I have a System76 Mira R3 machine with an RTX4090 GPU. It has been working great for about 3 weeks since I got it, but all of a sudden a couple of days ago it started having problems. The GPU fan will spin up to what sounds like max speed and the GPU will stop responding. nvidia-smi just gives an error “Unable to determine the device handle for GPU0000:01:00.0: Unknown Error” and I see this in the system log:
[Fri Jul 7 14:06:55 2023] NVRM: GPU at PCI:0000:01:00: GPU-a8a22861-ba33-c1b6-e2f7-ec993989ad48
[Fri Jul 7 14:06:55 2023] NVRM: Xid (PCI:0000:01:00): 79, pid='<unknown>', name=<unknown>, GPU has fallen off the bus.
[Fri Jul 7 14:06:55 2023] NVRM: GPU 0000:01:00.0: GPU has fallen off the bus.
Everything else is still working while this is going on, but when I try to shutdown the system hangs.
I’m attaching the log output from nvidia-bug-report.sh.
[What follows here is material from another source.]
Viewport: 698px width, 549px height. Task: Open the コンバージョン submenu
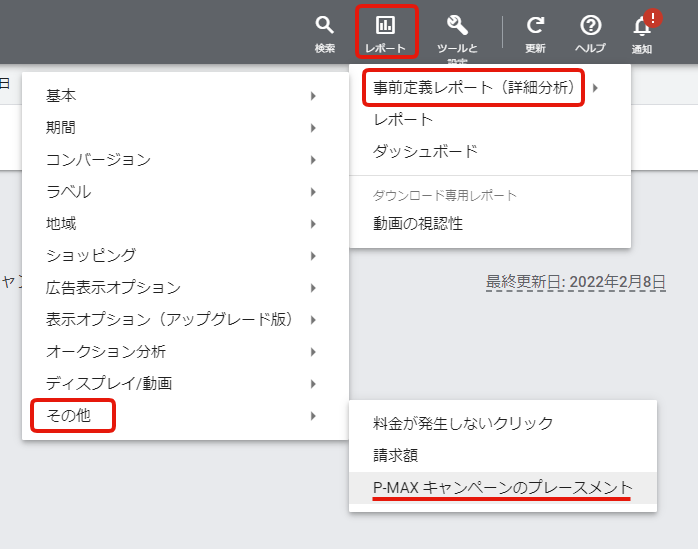(98, 160)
This is a Pop OS 22.04 Linux system that I just bought about a month ago. I am using the 4090 for machine learning model training. There are no monitors connected to the 4090. I also have a GT1030 in the system that is driving a second monitor and it’s having no problems. I haven’t been able to track down anything that is triggering it to happen. It’s happened while I’m building a model, it’s happened when I’m just reading email and it’s even happened when I’m not doing anything and the system is idle. Is there anything I can do to fix this or is the GPU itself bad and need to be replaced?
nvidia-bug-report.log.gz (254.7 KB)